Sementara itu, Menteri Kesehatan Terawan Agus Putranto tersinggung ketika penanganan pemerintah dalam menghadapi virus corona dianggap terlalu santai oleh publik internasional. Terawan mengatakan, pemerintah sangat siap menghadapi virus corona ini.

"Itu namanya menghina itu. Wong peralatan kita kemarin di-fix kan dengan duta besar AS. Kita menggunakan dari AS. Kit-nya dari Amerika. Intinya adalah apa yang sudah kita kerjakan sesuai standar ya, standar international semua. Sudah dicek. Silakan sekalian dari mereka dari WHO pun persilakan juga dari Amerika kita persilakan juga untuk ikut melihat prosesnya dengan alat yang mereka punya," ujar Terawan, di Istana Negara.

Pemerintah, kata Terawan, tidak akan menutupi informasi apapun terkait dengan masalah virus corona. Menurut dia, pihaknya tidak keberatan jika siapapun ingin ikut meneliti di laboratorium Kemenkes baik dari WHO ataupun pihak lain.

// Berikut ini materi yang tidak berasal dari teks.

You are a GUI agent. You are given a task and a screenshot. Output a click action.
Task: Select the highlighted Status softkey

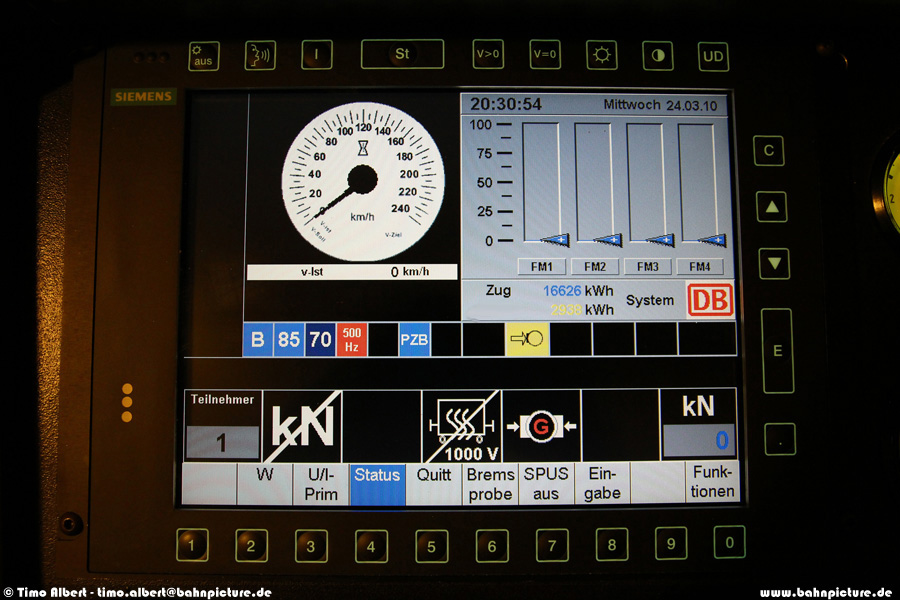click(x=377, y=483)
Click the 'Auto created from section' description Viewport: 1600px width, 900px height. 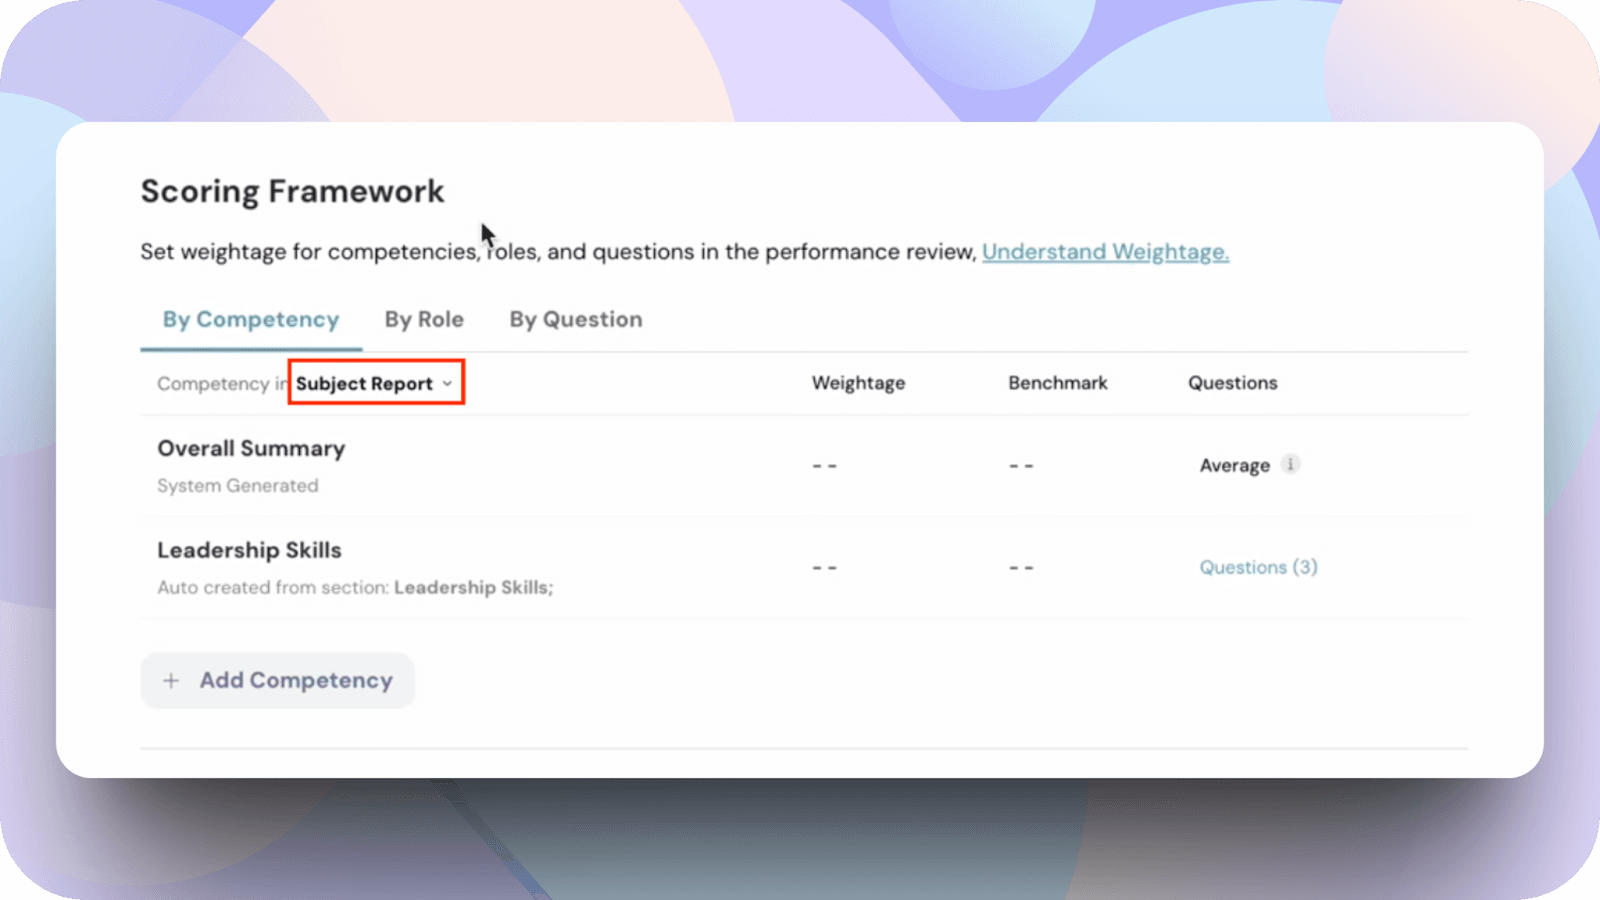tap(354, 588)
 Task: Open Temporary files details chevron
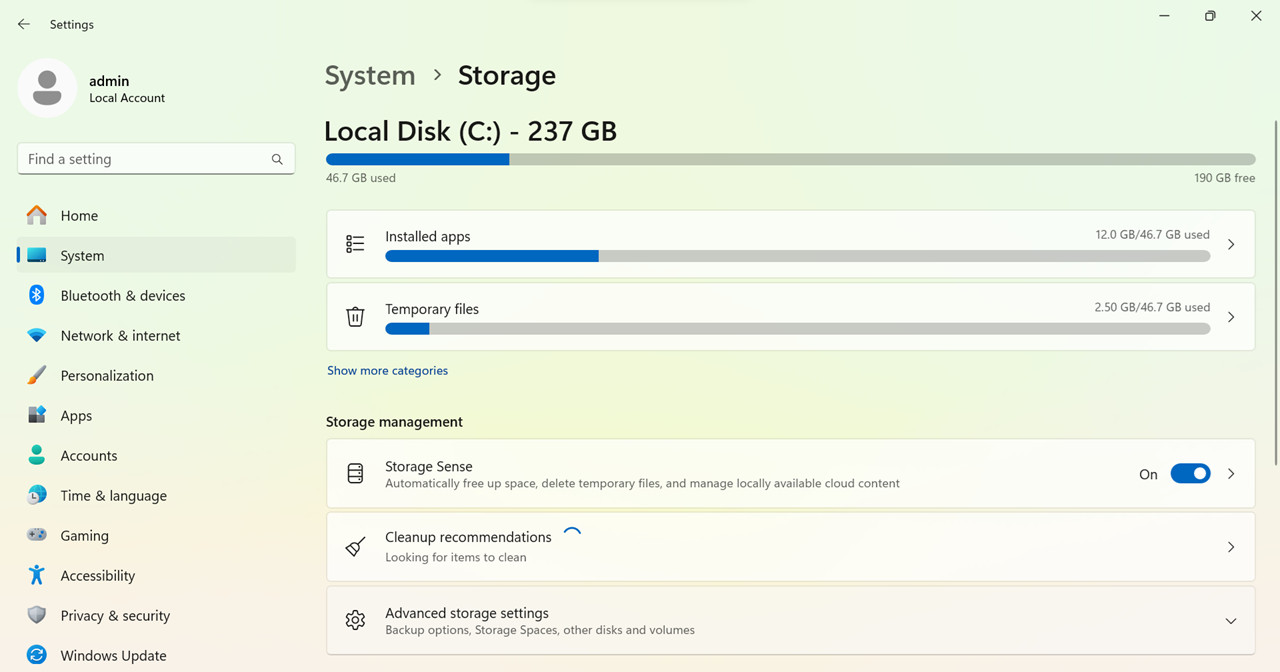click(x=1231, y=317)
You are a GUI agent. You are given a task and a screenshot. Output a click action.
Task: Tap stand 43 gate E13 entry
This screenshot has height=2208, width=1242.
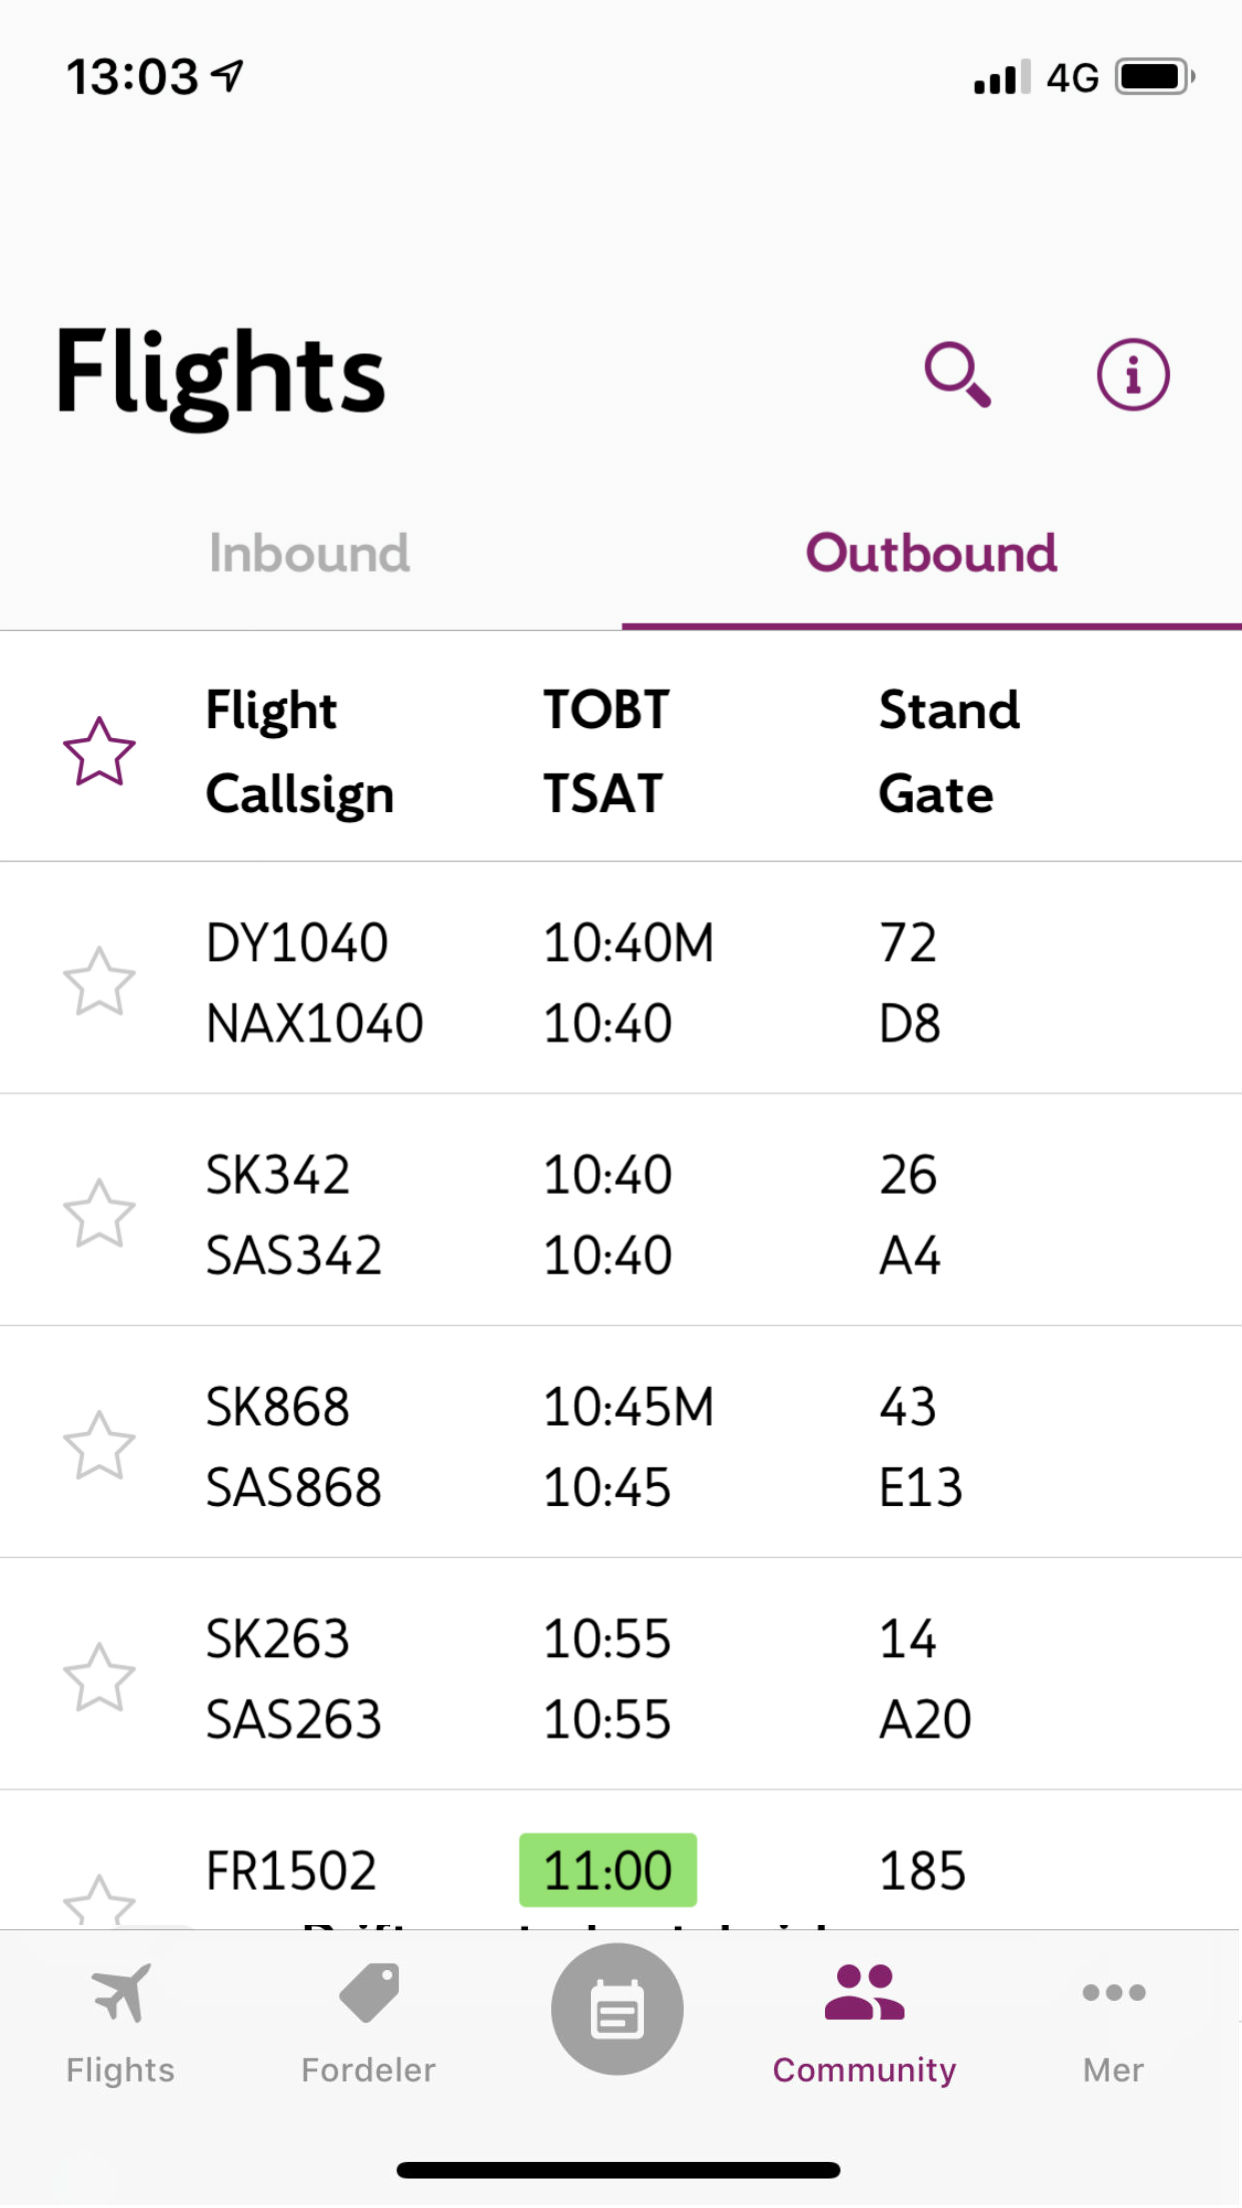click(x=920, y=1446)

"Kita terbuka kok enggak ada yang ditutup-tutupi. Tapi kalau disuruh compare ke negara lain itu namanya ada MTA, material transfer agreement-nya enggak boleh material itu dibawa keluar tuh ada perjanjian luar. Mereka silakan kalau mau ke sini silakan. Kita pada prinsipnya sangat transparan dan silakan yang mau memeriksa. Supaya enggak ada yang menyangsikan lagi, pemilik kita, sudah negara lain yang sudah terakreditasi sudah mengakui WHO juga sudah mengakui, alat juga dari sana," ucapnya.

"Kalau ada orang lain mau melakukan survei dan dugaan you silakan saja, tapi jangan mendiskreditkan suatu negara. Kajian juga boleh, kewaspadaan dari awal kita udah waspada. Kita tidak kendor sama sekali kewaspadaan, kita ndak ada yang lolos, bahkan berita-berita yang katanya ada yang lewat pun sudah kita pantau semua akan kita melakukan namanya surfilance tracking. Jadi kita mengikuti melalui dinas Dinas Kesehatan enggak ada itu," tambah dia.

Menteri Kesehatan Terawan Agus Putranto

Pengakuan WHO untuk Indonesia

Badan Kesehatan Dunia atau WHO memastikan Indonesia memiliki kapabilitas untuk mendeteksi virus, meski pemerintah mendapat tekanan dari berbagai pihak karena masih berstatus zero virus corona atau 2019n-CoV, dan diragukan kapabilitasnya dalam mendeteksi corona. 

"Kami bisa mengonfirmasi bahwa Indonesia punya kit atau peralatan untuk mendeteksi novel coronavirus. Dan labnya juga punya kompetensi untuk mendeteksinya," ujar Medical Officer at WHO Vinod Kumar Bura saat ditemui di Laboratium Balitbangkes.

Vinod mengatakan, dari penjelasan Kepala Badan Litbangkes Siswanto dan Kepala Pusat Penelitian dan Pengembangan Biomedis dan Teknologi Dasar Kesehatan, Balitbangkes Vivi Setiawaty, WHO mengetahui bagaimana prosedur dan proses pengecekkan sampel reagen, hingga konfirmasi pengetesan sampel di Indonesia.

"Mereka sudah melakukan pemeriksaan untuk 64 sampel pada beberapa minggu lalu, dan mengonfirmasi bahwa tidak ada virus corona dan jadi menurut kami labnya sangat capable dan telah memiliki semua keperluan reagen untuk memeriksa kasus ini," jelasnya.

Medical Officer at WHO Vinod Kumar Bura (Mery Handayani/VOI)

Meski sudah dipastikan kapabilitas Indonesia, Vinod menyarankan Indonesia untuk terus melakukan antisipasi dan mempersiapkan segalanya, termasuk kabar buruk bila ada yang dinyatakan positif virus corona di Indonesia.

"Saya pikir iya (harus ada yang dilakukan), karena Indonesia adalah negara yang besar, kita harus bersiap. Jadi saya pikir untuk mempersiapkan hal ini dan juga membangun kesadaran masyarakat, orang harus sadar, dan memastikan," jelasnya.

"Setiap negara harus mempersiapkan, dan saya pikir Indonesia juga sudah mempersiapkan, bahwa semua pihak harus punya kesadaran, masyarakat juga harus sadar, dan semua fasilitas juga berfungsi," sambungnya.

Menurut Vinod, WHO masih terus melakukan pamantauan terhadap virus corona ini, yang sudah mewabah kurang lebih selama sebulan. Apalagi, terkait penularannya yang masih ditemukan bisa dengan berbagai cara dan masih belum bisa disimpulkan dengan tepat.

"Kita terus memonitor penyakit ini bagaimana perkembangan penyakit ini, karena penyakit ini tidak diketahui sebelumnya, jadi kita terus memonitor dan memantau dan memastikan persiapan sudah dengan level tertinggi," jelasnya.